Extracted data
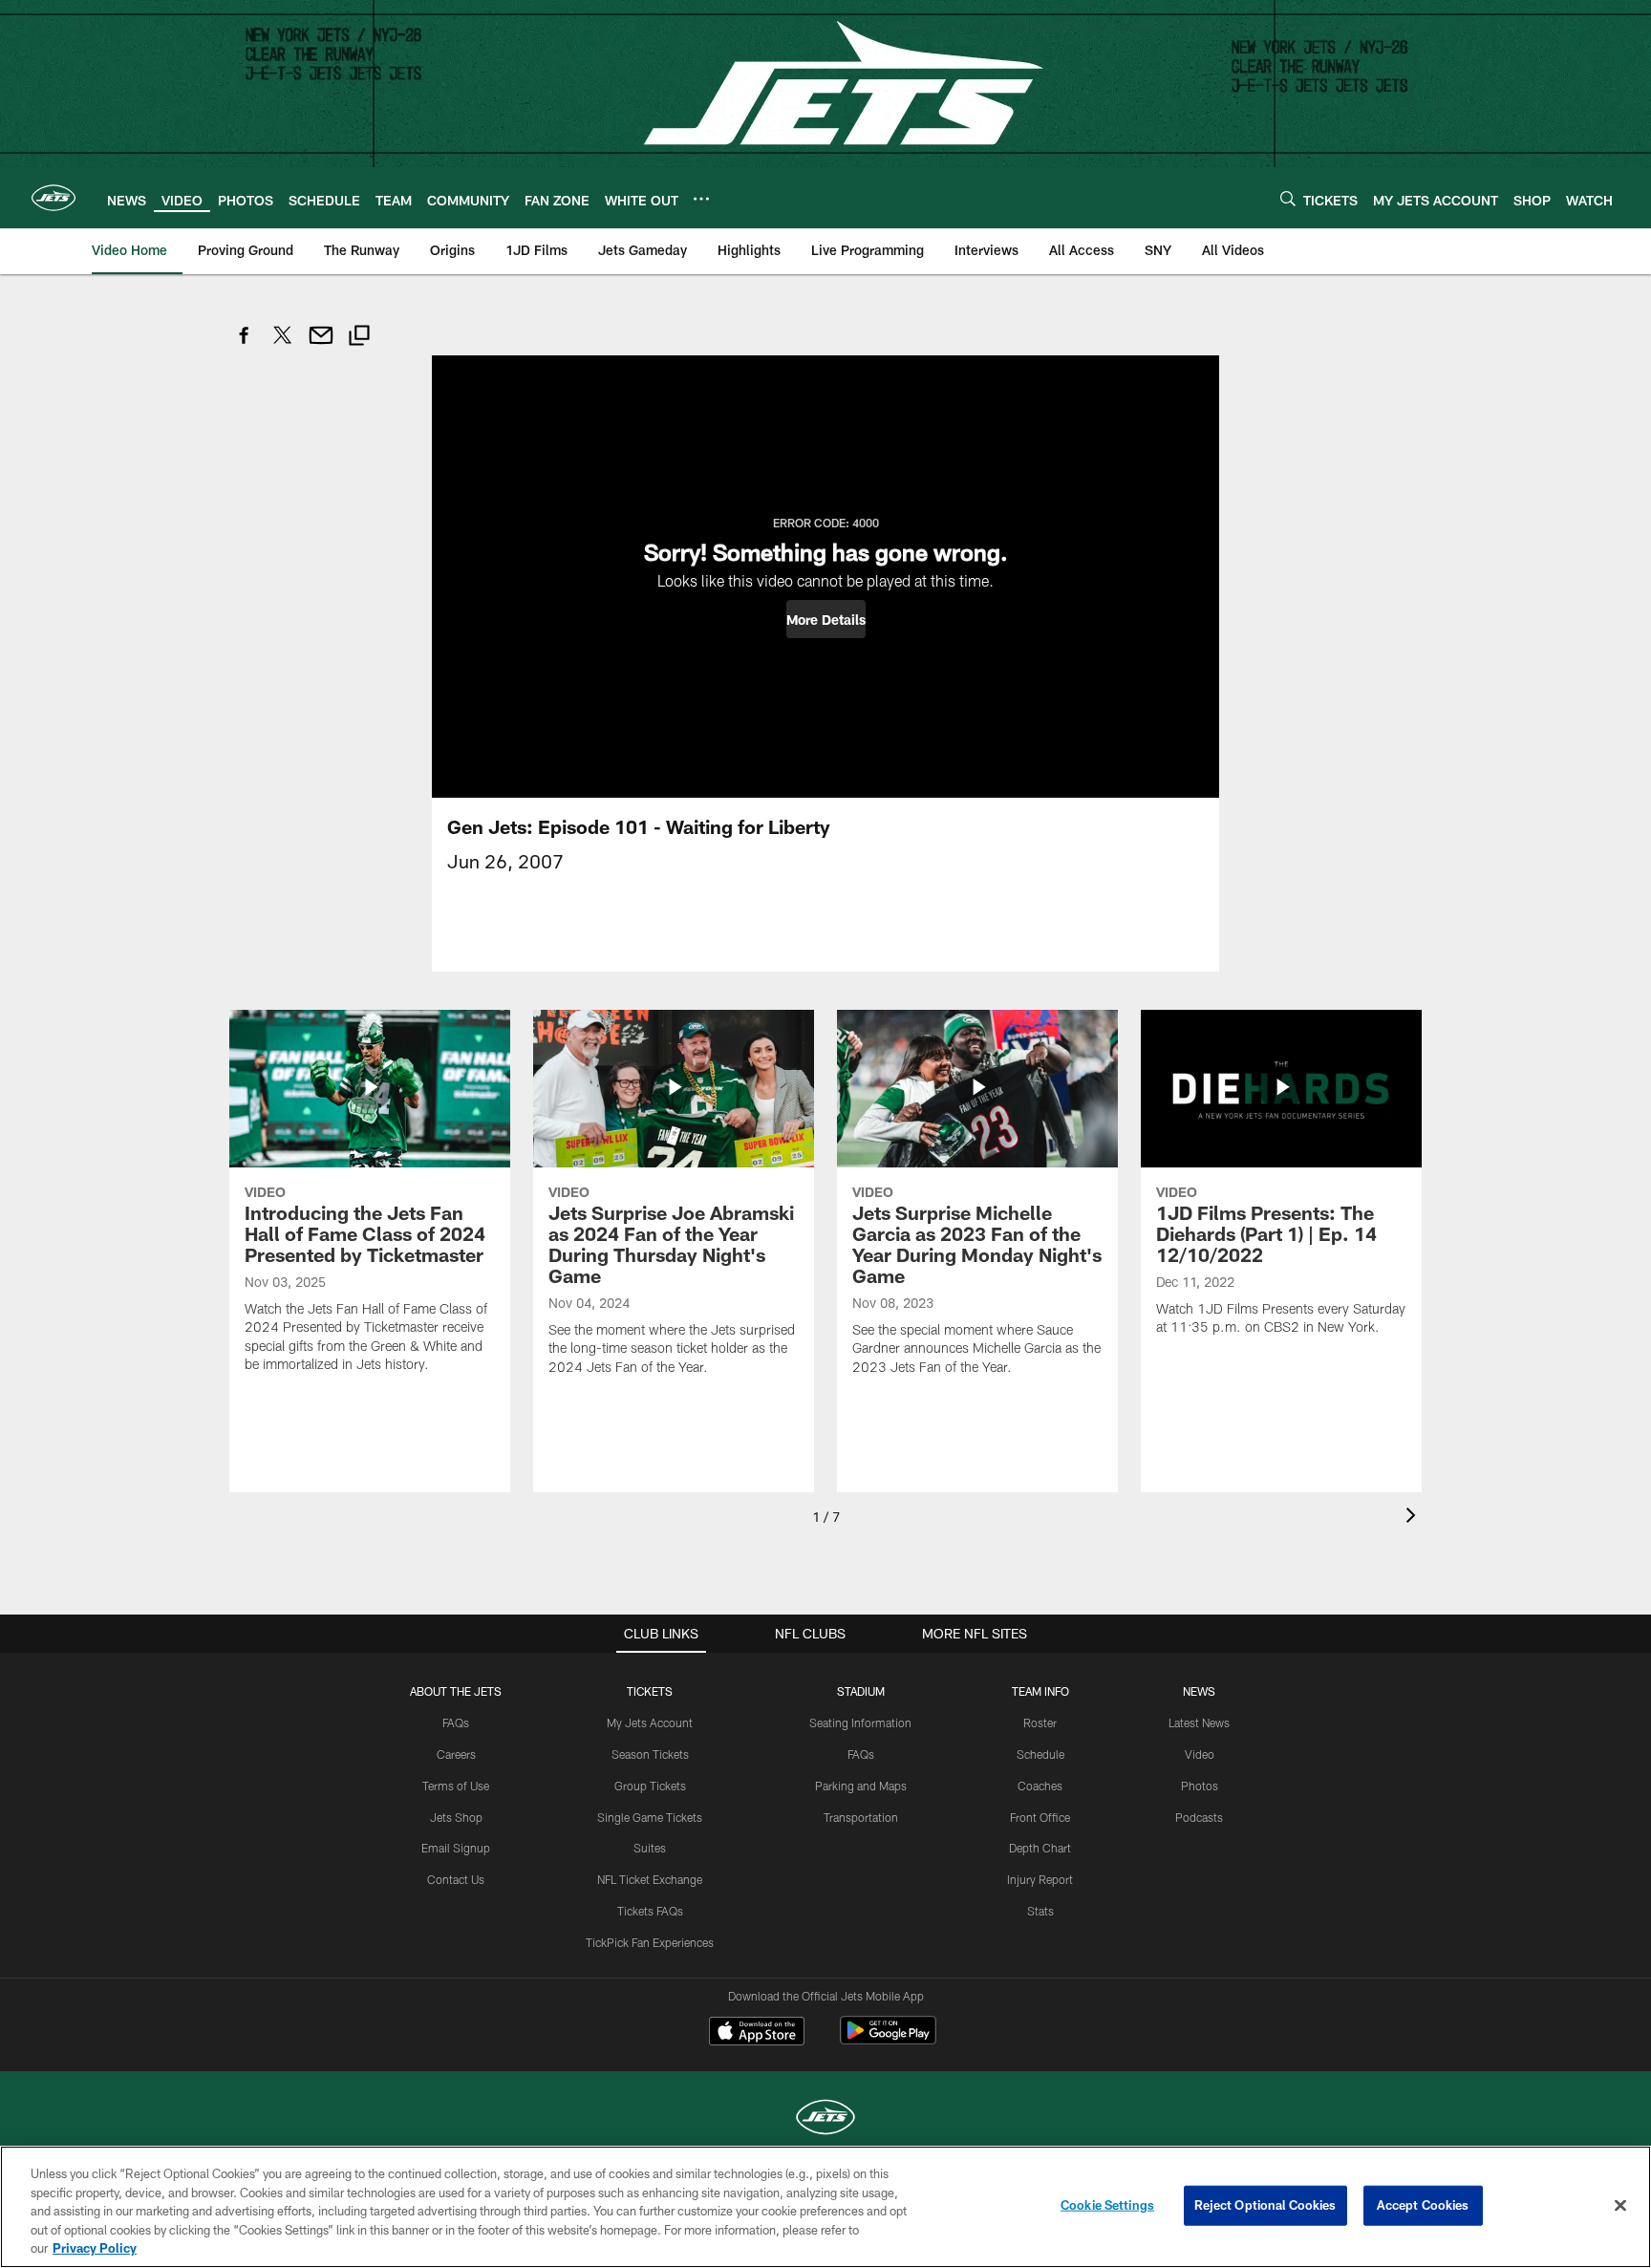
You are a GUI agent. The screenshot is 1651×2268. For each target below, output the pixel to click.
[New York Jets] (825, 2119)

--

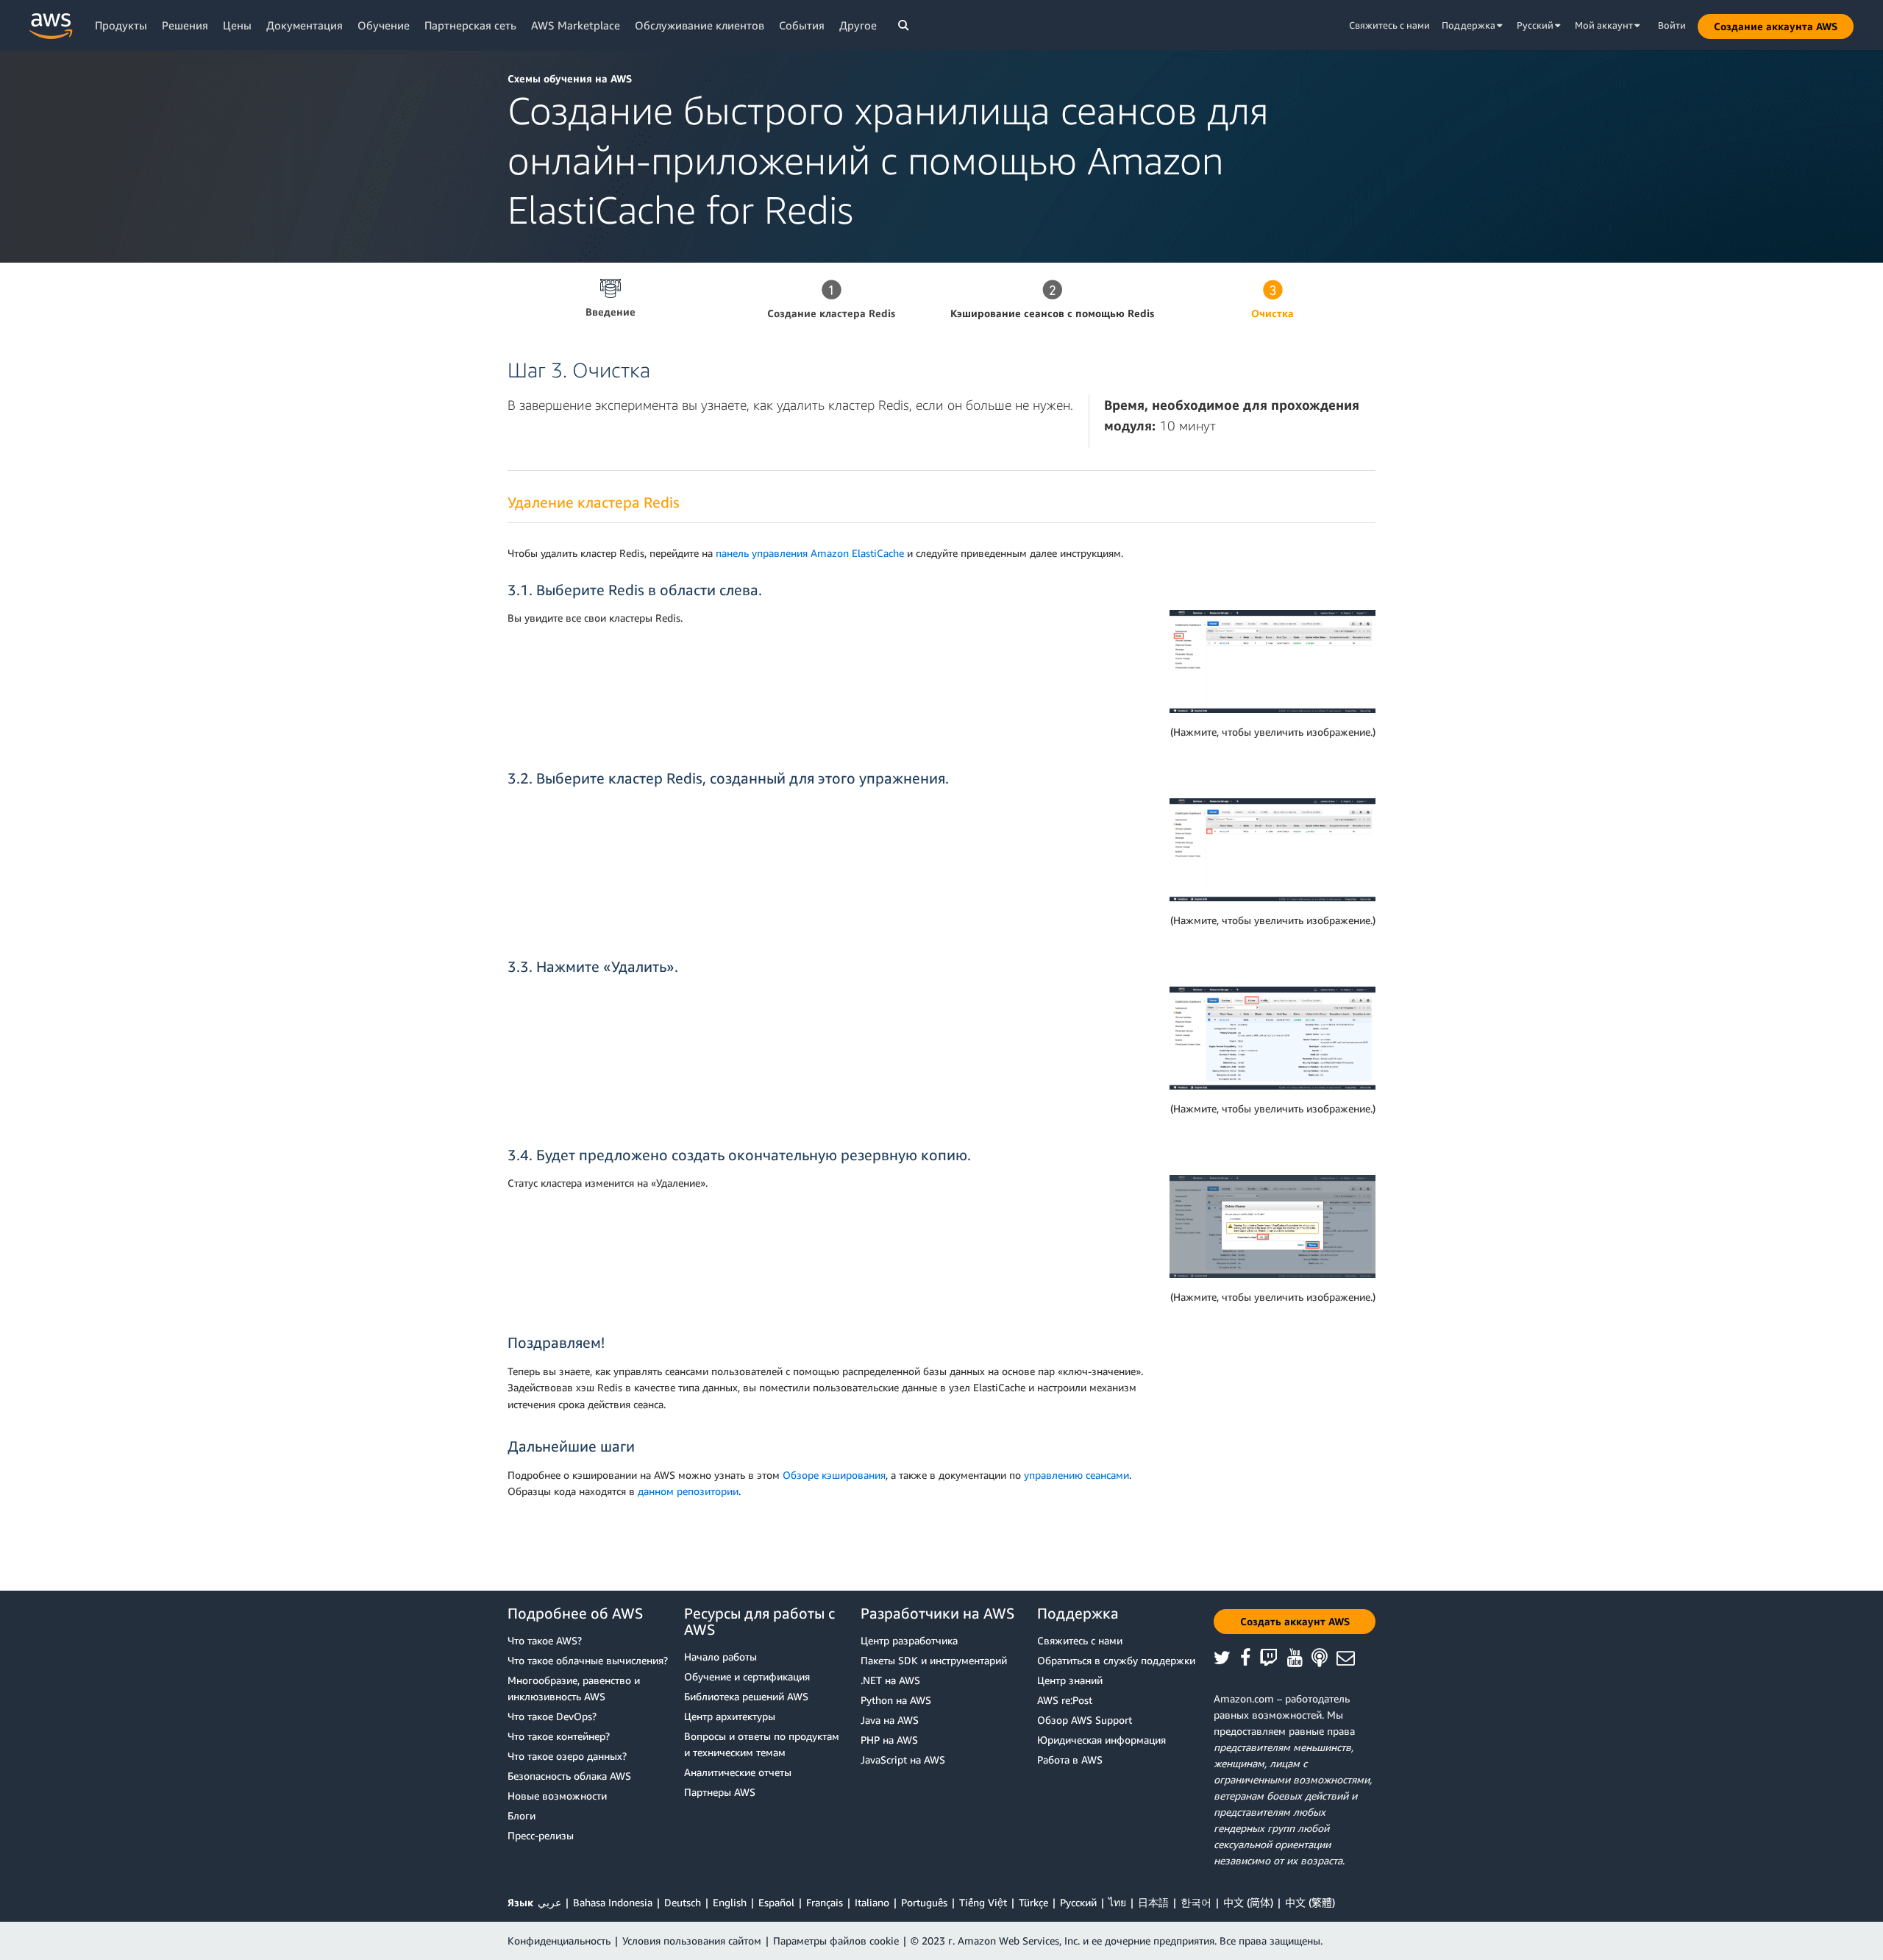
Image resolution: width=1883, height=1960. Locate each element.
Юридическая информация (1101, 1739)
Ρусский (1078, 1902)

Exercise details
Copy only this part of the entries above: the line with "You are a GUI", the line with "[New York Jets] (825, 2119)", and the lines between, all exactly as written.

Written solution
You are a GUI agent. The screenshot is 1651×2268. For each target below, output the pixel to click.
[New York Jets] (825, 2119)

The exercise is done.